Exercise details ->
Please return the lines below word for word, with nothing added or changed.
▬▬▬▬▬▬
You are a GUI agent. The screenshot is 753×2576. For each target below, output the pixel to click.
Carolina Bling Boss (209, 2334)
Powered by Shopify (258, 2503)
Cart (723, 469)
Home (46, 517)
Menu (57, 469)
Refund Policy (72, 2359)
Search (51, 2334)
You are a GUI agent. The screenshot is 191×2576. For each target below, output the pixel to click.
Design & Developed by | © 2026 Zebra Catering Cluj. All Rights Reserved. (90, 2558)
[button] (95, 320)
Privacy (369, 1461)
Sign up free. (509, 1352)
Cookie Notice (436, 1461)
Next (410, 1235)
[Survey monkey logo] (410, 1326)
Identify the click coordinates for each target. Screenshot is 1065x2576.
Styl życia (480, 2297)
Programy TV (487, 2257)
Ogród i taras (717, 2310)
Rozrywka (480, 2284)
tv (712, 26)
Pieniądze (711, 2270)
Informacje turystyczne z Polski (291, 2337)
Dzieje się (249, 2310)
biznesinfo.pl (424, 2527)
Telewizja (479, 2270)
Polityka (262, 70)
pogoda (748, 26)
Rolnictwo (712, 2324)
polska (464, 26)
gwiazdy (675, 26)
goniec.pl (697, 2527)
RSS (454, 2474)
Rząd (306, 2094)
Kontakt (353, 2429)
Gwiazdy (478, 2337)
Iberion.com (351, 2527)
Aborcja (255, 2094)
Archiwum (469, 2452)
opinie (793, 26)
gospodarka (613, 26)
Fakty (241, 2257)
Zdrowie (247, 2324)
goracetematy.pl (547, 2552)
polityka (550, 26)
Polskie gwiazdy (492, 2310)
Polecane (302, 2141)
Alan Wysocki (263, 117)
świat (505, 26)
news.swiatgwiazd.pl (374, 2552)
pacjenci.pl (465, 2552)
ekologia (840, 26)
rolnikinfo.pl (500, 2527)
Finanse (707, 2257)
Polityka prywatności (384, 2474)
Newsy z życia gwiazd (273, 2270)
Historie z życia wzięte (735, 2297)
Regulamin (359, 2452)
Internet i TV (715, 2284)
▬▬▬▬▬▬
Task output ->
You are a GUI agent. The screenshot is 753×2576. For each target below, output the pixel to click.
Carolina Bling Boss (209, 2334)
Powered by Shopify (258, 2503)
Cart (723, 469)
Home (46, 517)
Menu (57, 469)
Refund Policy (72, 2359)
Search (51, 2334)
You are a GUI agent. The screenshot is 191×2576. For each target below, output the pixel to click.
Design & Developed by | © 2026 Zebra Catering Cluj. All Rights Reserved. (90, 2558)
[button] (95, 320)
Privacy (369, 1461)
Sign up free. (509, 1352)
Cookie Notice (436, 1461)
Next (410, 1235)
[Survey monkey logo] (410, 1326)
Identify the click coordinates for each target. Screenshot is 1065x2576.
Styl życia (480, 2297)
Programy TV (487, 2257)
Ogród i taras (717, 2310)
Rozrywka (480, 2284)
tv (712, 26)
Pieniądze (711, 2270)
Informacje turystyczne z Polski (291, 2337)
Dzieje się (249, 2310)
biznesinfo.pl (424, 2527)
Telewizja (479, 2270)
Polityka (262, 70)
pogoda (748, 26)
Rolnictwo (712, 2324)
polska (464, 26)
gwiazdy (675, 26)
goniec.pl (697, 2527)
RSS (454, 2474)
Rząd (306, 2094)
Kontakt (353, 2429)
Gwiazdy (478, 2337)
Iberion.com (351, 2527)
Aborcja (255, 2094)
Archiwum (469, 2452)
opinie (793, 26)
gospodarka (613, 26)
Fakty (241, 2257)
Zdrowie (247, 2324)
goracetematy.pl (547, 2552)
polityka (550, 26)
Polskie gwiazdy (492, 2310)
Polecane (302, 2141)
Alan Wysocki (263, 117)
świat (505, 26)
news.swiatgwiazd.pl (374, 2552)
pacjenci.pl (465, 2552)
ekologia (840, 26)
rolnikinfo.pl (500, 2527)
Finanse (707, 2257)
Polityka prywatności (384, 2474)
Newsy z życia gwiazd (273, 2270)
Historie z życia wzięte (735, 2297)
Regulamin (359, 2452)
Internet i TV (715, 2284)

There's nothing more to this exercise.